_PROBLEM TO SOLVE_.
Exact reproduction of every entry is required.
BEGIN THE DATA
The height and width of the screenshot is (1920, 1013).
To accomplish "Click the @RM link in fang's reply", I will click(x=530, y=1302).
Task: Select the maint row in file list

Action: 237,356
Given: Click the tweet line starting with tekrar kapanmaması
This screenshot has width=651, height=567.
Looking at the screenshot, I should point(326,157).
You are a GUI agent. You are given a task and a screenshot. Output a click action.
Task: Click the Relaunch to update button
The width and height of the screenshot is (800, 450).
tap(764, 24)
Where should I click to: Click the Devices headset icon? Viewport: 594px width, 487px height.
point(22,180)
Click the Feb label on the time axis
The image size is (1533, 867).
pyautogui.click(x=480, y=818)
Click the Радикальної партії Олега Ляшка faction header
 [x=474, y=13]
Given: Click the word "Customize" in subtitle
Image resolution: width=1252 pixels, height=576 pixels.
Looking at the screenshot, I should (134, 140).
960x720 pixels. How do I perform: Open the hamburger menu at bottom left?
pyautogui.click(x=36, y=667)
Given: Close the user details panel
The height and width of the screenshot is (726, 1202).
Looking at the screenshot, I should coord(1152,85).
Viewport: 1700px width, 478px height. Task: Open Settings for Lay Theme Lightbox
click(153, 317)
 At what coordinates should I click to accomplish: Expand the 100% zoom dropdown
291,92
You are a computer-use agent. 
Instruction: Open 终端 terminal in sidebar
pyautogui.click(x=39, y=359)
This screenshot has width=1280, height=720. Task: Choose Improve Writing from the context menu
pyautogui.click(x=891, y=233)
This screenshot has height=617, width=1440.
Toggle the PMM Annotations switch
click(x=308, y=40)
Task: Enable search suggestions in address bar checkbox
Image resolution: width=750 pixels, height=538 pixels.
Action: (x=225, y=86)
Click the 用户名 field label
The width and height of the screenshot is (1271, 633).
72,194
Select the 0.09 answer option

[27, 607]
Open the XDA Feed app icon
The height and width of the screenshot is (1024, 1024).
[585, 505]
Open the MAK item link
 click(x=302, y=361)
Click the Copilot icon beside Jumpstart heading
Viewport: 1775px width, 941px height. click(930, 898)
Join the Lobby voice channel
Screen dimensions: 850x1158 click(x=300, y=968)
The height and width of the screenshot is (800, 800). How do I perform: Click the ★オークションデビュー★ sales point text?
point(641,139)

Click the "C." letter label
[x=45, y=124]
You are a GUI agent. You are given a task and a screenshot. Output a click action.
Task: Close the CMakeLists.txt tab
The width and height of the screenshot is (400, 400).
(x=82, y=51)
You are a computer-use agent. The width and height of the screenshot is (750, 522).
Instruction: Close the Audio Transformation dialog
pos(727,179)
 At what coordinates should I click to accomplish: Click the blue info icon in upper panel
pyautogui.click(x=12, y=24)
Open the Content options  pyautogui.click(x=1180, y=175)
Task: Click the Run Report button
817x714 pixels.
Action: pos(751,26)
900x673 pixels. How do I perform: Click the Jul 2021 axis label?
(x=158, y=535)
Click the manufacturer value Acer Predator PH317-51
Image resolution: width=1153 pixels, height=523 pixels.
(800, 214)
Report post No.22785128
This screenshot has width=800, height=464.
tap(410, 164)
END THE DATA
_YOUR RESPONSE_.
The height and width of the screenshot is (1920, 1013).
To accomplish "Click the @RM link in fang's reply", I will click(x=530, y=1302).
Task: Select the maint row in file list

Action: 237,356
Given: Click the tweet line starting with tekrar kapanmaması
This screenshot has width=651, height=567.
Looking at the screenshot, I should point(326,157).
You are a GUI agent. You are given a task and a screenshot. Output a click action.
Task: Click the Relaunch to update button
The width and height of the screenshot is (800, 450).
tap(764, 24)
Where should I click to: Click the Devices headset icon? Viewport: 594px width, 487px height.
point(22,180)
Click the Feb label on the time axis
The image size is (1533, 867).
pyautogui.click(x=480, y=818)
Click the Радикальної партії Олега Ляшка faction header
 [x=474, y=13]
Given: Click the word "Customize" in subtitle
Image resolution: width=1252 pixels, height=576 pixels.
Looking at the screenshot, I should (134, 140).
960x720 pixels. How do I perform: Open the hamburger menu at bottom left?
pyautogui.click(x=36, y=667)
Given: Close the user details panel
The height and width of the screenshot is (726, 1202).
Looking at the screenshot, I should coord(1152,85).
Viewport: 1700px width, 478px height. Task: Open Settings for Lay Theme Lightbox
click(153, 317)
 At what coordinates should I click to accomplish: Expand the 100% zoom dropdown
291,92
You are a computer-use agent. 
Instruction: Open 终端 terminal in sidebar
pyautogui.click(x=39, y=359)
This screenshot has width=1280, height=720. Task: Choose Improve Writing from the context menu
pyautogui.click(x=891, y=233)
This screenshot has height=617, width=1440.
Toggle the PMM Annotations switch
click(x=308, y=40)
Task: Enable search suggestions in address bar checkbox
Image resolution: width=750 pixels, height=538 pixels.
Action: (x=225, y=86)
Click the 用户名 field label
The width and height of the screenshot is (1271, 633).
72,194
Select the 0.09 answer option

[27, 607]
Open the XDA Feed app icon
The height and width of the screenshot is (1024, 1024).
[585, 505]
Open the MAK item link
 click(x=302, y=361)
Click the Copilot icon beside Jumpstart heading
Viewport: 1775px width, 941px height. click(930, 898)
Join the Lobby voice channel
Screen dimensions: 850x1158 click(x=300, y=968)
The height and width of the screenshot is (800, 800). How do I perform: Click the ★オークションデビュー★ sales point text?
point(641,139)

Click the "C." letter label
[x=45, y=124]
You are a GUI agent. You are given a task and a screenshot. Output a click action.
Task: Close the CMakeLists.txt tab
The width and height of the screenshot is (400, 400).
(x=82, y=51)
You are a computer-use agent. The width and height of the screenshot is (750, 522).
Instruction: Close the Audio Transformation dialog
pos(727,179)
 At what coordinates should I click to accomplish: Click the blue info icon in upper panel
pyautogui.click(x=12, y=24)
Open the Content options  pyautogui.click(x=1180, y=175)
Task: Click the Run Report button
817x714 pixels.
Action: pos(751,26)
900x673 pixels. How do I perform: Click the Jul 2021 axis label?
(x=158, y=535)
Click the manufacturer value Acer Predator PH317-51
Image resolution: width=1153 pixels, height=523 pixels.
(800, 214)
Report post No.22785128
This screenshot has width=800, height=464.
tap(410, 164)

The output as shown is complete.